FRANCESCO SACCO  "La voce umana"
   (2020 )

Francesco Sacco ha 28 anni, ma scrive come se ne avesse 50.

Lo so che come complimento fa schifo, ma è sincero e mi viene dal cuore.

Compio 50 anni tra nove mesi, a certa musica garbata sono sensibile, e poi non è che uno abbia sempre voglia di imbarcarsi nell’ascolto di prodotti d’avanguardia, elucubrazioni cervellotiche e ricerca (vana) di next-big-thing come se piovesse.

Il titolo dell’album è un riferimento all’omonima piéce teatrale di Jean Cocteau (“La voix humaine”, 1930), ma non farò tanto lo sgargiante fingendo di conoscerla bene e di masticare l’opera omnia del francese: basti dire che Francesco Sacco è artista multidisciplinare il cui percorso professionale travalica i ristretti confini della musica-su-disco giungendo a comprendere teatro, danza, arti visive e design.

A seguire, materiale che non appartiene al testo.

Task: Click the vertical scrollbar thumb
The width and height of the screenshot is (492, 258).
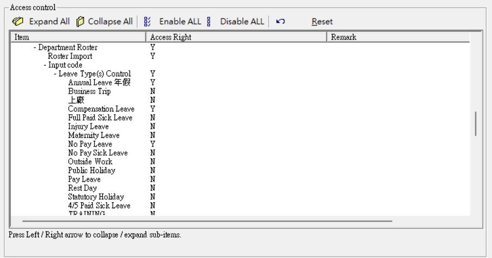Action: coord(475,124)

Qui però si tratta di musica: c’è davvero bisogno di dischi come “La voce umana”, debutto autoprodotto che in una mezz'ora a dir poco sontuosa impasta i pezzi grossi di certo nostrano cantautorato âgée e i Baustelle, Ivan Graziani e Lucio Corsi, ma lo fa in un modo sbilenco e disallineato, gettando uno sguardo obliquo sul suo piccolo mondo di figure ambivalenti e controverse.

Il contrasto è tutto fra il taglio degli arrangiamenti, la grazia con cui vengono rifiniti, i suoni prescelti per riecheggiare suggestioni d’epoca da un lato (c’è perfino il theremin nella coda di “Berlino est”) ed il tenore dei testi, che tanto accomodanti non sono, dall’altro; canzoni senza un centro di gravità permanente, spesso prive di ritornelli, ganci, frizzi&lazzi o accattivanti furbate incorniciano un microcosmo personale ed intimo sempre vagamente rattristato, incupito, grigio.

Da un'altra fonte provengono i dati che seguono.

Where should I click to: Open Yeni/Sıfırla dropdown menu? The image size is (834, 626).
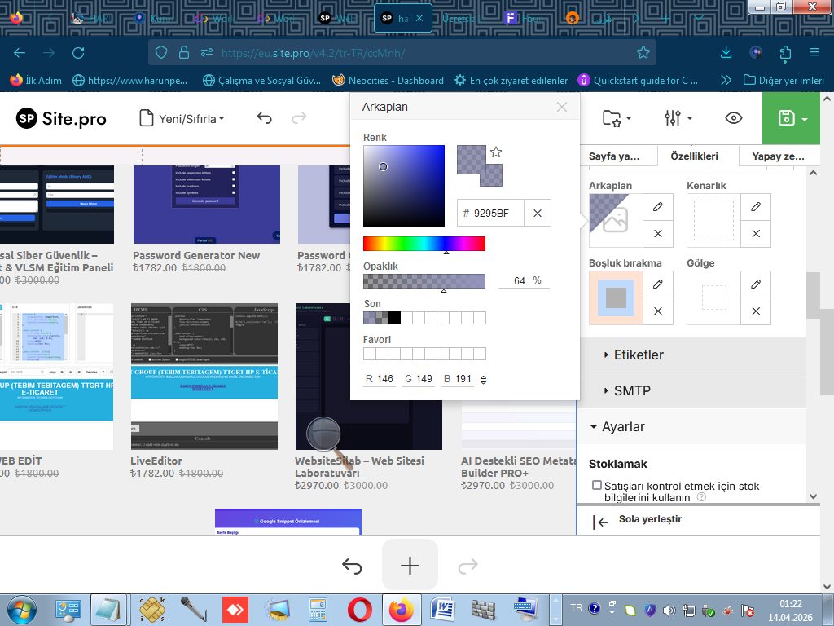point(182,119)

Che maneggi amore o fallimenti vari, Sacco conserva intatti un amaro disincanto ed una scrittura ricca e particolareggiata, intelligente ed attraente, allettante e audace nel dipingere fondali a tinte fosche mentre ritrae personaggi ambigui con le loro vicende martoriate.

Dopo la breve intro che cita Cocteau e la title-track che ciondola pigra su un minuto e mezzo programmatico, “L’invenzione del blues” ha un abbrivio ingannevole come fosse un pezzo degli White Stripes con tanto di riff assassino, prima di infilarsi in un’ampia progressione di tastiere e nell’unico autentico chorus di tutto l’album; “Berlino est” – uno splendore di desueta mestizia - ondeggia languida su un pianoforte da chansonnier che mi fa chiudere gli occhi ed immaginare come la canterebbe Vincent Delerm, melodia coperta da una patina ingiallita che sa di vecchi giornali conservati in soffitta con le notizie di un altro tempo. E se il passo terzinato da balera di “Piove a Nagasaki” risuona straniante mentre si lascia dolcemente uccidere dalla minuscola eco dell’autotune in sottofondo, lo scenario sordido di “Maria Maddalena” è l’esempio perfetto di quel divario fra testi e musica di cui si diceva, materiale degno di un Pieralberto Valli o di un Alessandro Fiori con corollario di derive classicheggianti ed aloni sottilmente malsani.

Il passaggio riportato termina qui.